Deciduous (“Baby”) Teeth in Pets

Puppies and Kittens are born without any teeth noticeable in the mouth. They will start to come in at approximately 3 weeks and should be done by 6 weeks. Often kittens have it completed before the puppies. They will keep these deciduous teeth until between 11 and 24 weeks when they should all be gone. Molars (at the back of the mouth) should be the last to go.

Usually what happens is as the body makes the adult teeth in the jaw the softer roots of the deciduous teeth will be reabsorbed into the jaw tissues and the tops will either then fall out or be swallowed by your pet. No worries with this as it happens all the time. All of this should be completed by 6 months of age.

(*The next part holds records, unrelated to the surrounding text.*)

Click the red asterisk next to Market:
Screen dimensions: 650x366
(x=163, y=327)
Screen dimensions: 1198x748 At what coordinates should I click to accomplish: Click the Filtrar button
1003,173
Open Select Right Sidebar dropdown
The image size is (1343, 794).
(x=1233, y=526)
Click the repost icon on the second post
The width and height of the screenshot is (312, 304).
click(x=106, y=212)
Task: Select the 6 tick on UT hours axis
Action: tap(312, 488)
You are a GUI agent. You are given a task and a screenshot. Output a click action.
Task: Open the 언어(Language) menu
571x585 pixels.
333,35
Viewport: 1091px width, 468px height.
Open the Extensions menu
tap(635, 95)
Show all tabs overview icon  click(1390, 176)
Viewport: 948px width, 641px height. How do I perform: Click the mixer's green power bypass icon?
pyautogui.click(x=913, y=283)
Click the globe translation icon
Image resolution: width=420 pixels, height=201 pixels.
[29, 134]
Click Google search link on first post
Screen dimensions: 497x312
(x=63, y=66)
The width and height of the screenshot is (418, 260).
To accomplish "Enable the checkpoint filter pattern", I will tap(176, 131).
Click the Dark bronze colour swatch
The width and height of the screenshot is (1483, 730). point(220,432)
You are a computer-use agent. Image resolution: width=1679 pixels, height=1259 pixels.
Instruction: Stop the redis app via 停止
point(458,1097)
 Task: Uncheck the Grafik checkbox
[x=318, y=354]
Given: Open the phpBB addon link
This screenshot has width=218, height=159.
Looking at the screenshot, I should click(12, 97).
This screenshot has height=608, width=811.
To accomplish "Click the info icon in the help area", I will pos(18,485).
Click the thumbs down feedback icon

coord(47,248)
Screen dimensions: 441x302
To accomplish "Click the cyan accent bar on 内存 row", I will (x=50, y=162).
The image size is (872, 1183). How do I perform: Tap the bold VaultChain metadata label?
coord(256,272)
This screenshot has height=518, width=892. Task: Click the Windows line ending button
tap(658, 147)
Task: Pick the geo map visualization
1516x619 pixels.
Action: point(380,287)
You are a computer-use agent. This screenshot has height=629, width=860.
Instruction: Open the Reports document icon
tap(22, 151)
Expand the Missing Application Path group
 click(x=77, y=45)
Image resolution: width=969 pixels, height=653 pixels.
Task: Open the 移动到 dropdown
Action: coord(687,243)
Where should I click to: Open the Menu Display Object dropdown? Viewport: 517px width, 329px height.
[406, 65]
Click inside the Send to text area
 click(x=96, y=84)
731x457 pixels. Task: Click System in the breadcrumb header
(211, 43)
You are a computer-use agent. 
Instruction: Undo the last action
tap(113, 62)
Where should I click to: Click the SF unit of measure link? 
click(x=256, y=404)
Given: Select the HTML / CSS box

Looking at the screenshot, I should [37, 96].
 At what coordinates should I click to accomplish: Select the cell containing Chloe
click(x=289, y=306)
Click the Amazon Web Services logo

We often have seen a retained deciduous (baby) tooth. This is one that is still present in the mouth even once the new permanent tooth has come in. This can cause the permanent teeth to come in and sit in abnormal positions. Retained deciduous teeth may cause overcrowding of teeth, odd bite patterns, or an abnormal jaw position. With too many teeth in the mouth and them crowding together the build-up of debris is much more likely and with-it dental disease.

Retained deciduous teeth are more common in dogs, though it does happen in cats. It often affects smaller breeds of dog, including the Maltese, Poodles, Yorkshire Terriers, and Pomeranian. These teeth should be removed, and the teeth are given a chance to sit normally. It will need to be done under a General Anaesthetic (and can often be performed when in for spay or neuter).

Things you may notice while your pet is “teething” – bad breath, sore, red gums especially around the teeth, and even some bleeding (often noted their bedding or toys). It will pass, but please routinely check in the mouth and if bothering your “baby” consult with the clinic.